## Fragmento
CentíMetro de Madrid
El Metro es el transporte estrella de la capital y no debe dejarse degradar de una manera tan grosera


Siete de la tarde, día laborable. Estación de Metro de Alonso Martínez. Consigo bajar de los vagones abarrotados. Hay una persona invidente con su perro lazarillo desorientado y abandonado como un náufrago en el andén. Le pregunto si puedo ayudarle. Me explica que es el cuarto tren al que intenta subirse sin lograrlo. Está intranquilo, llega tarde a una cita. Al describir el estado en el que llegan los vagones solo acierto a decirle: tendrían que bajarse cuatro o cinco personas para dejarte subir. Y de repente me acuerdo del difunto Vargas Llosa y pienso: ¿Cuándo se jodió el Metro de Madrid? Porque era uno de sus tesoros. El Madrid que conocemos, abierto y vivo, lo era porque por debajo corría una bien articulada red sanguínea que, con sus carencias, interconectaba los barrios periféricos, esos barrios que son ya la única pieza que sigue preservando algo del aura de esta ciudad ahora arrasada por un descontrolado negocio turístico.
La sanidad pública acaba de vivir otro episodio dantesco, esta vez en Andalucía. El cribado de pruebas preventivas del cáncer de mama dejó sin aviso a varios miles de mujeres en riesgo. Tendrá que analizarse con rigor lo que ha pasado, pero me temo que la explicación no va a variar demasiado de la rutina habitual: abaratar lo que es de todos. Al día de hoy, en la capital es natural que a personas a las que se les deriva desde su centro de salud a alguna prueba diagnóstica les ofrecen una cita tan lejana en el tiempo que la única solución consista en pagarse el control en uno de los muchos centros privados que han proliferado al olor del tocomocho. Incluso la propia financiación pública acaba de manera directa en las manos de centros privadas para tratar de disfrazar de solvencia lo que es enajenación y destrozo. Entre los dedos, como la arena de playa, se nos está yendo la atención general, ésa al alcance de todos. Es una degradación lenta, pero no tan lenta como pensábamos, y sutil, pero no tan sutil como piensan los responsables.

## Material proporcionado
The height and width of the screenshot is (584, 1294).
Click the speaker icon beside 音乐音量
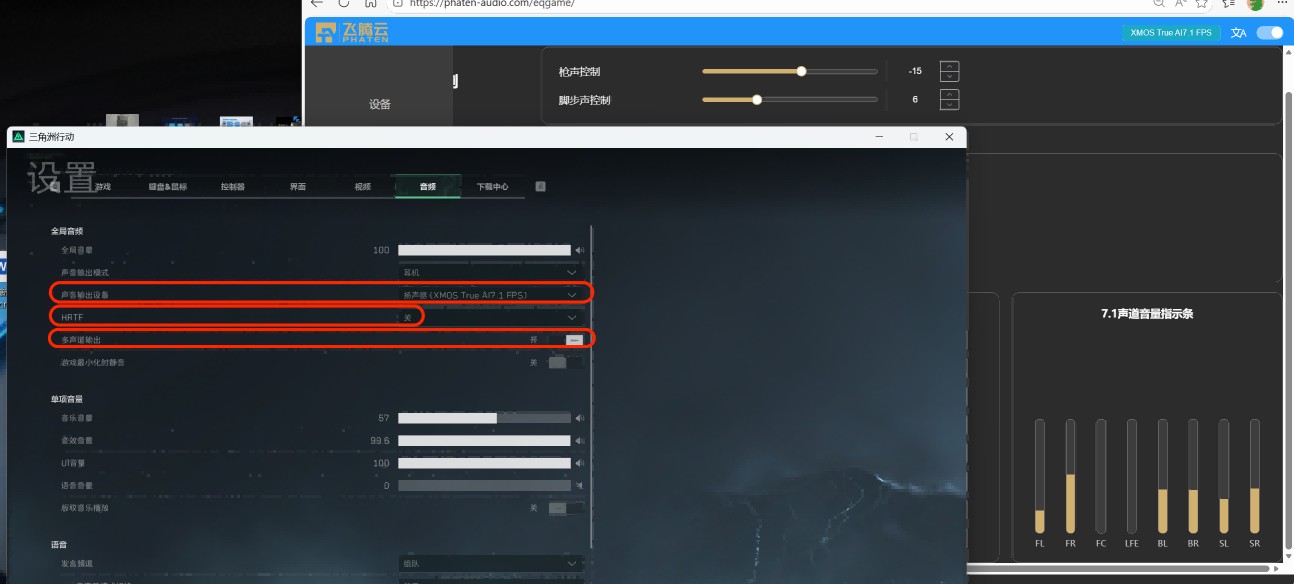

## Qué hacer
[A] En el texto sobre el Metro de Madrid, ¿cuántos trenes lleva intentando tomar la persona invidente del andén de Alonso Martínez?
[B] Continúa con un párrafo más el texto sobre el Metro de Madrid.

## Respuestas
[A] Cuatro: es el cuarto tren al que intenta subirse sin conseguirlo.

[B]
El centímetro cuadrado de Madrid y otras ciudades suculentas se ha puesto imposible. Que la vivienda sea el bien especulativo que más confianza da al rentista es trágico. Porque las ciudades cuando se convierten en hostiles generan un ciudadano irascible y desvinculado. Si el lugar en el que vives te importa y lo sientes propio, la actitud es completamente opuesta. Hay una violencia en este rechazo a sus propios jóvenes, a sus trabajadores. Hay una humillación desmesurada en ese vagón de metro donde viajas hacinado. Igual que no hay convivencia posible en condiciones miserables. El Metro de Madrid, ya es CentíMetro de Madrid, porque igual que en sus pisos, la especulación con el espacio lo convierte en inasequible. Es el transporte estrella y no debe dejarse degradar de una manera tan grosera. Nada era más igualitario en la capital que su Metro. Por mucho coche de lujo que aparque en doble fila en las calles más rutilantes del comercio banal, eran los usuarios del Metro los que se miraban de reojo convencidos de que, ellos sí, sabían vivir y moverse con calidad en la ciudad. ¿Y ahora esto? Qué tiempos de tanto desamparo nos ha tocado vivir. Va ser verdad que queda suspendida la conquista de nuevos avances para concentrarnos en defender con uñas y dientes lo ya conseguido tras décadas de esfuerzo colectivo. Y encima quieren que aplaudamos. Será con las orejas, claro, porque no hay espacio para mover los brazos.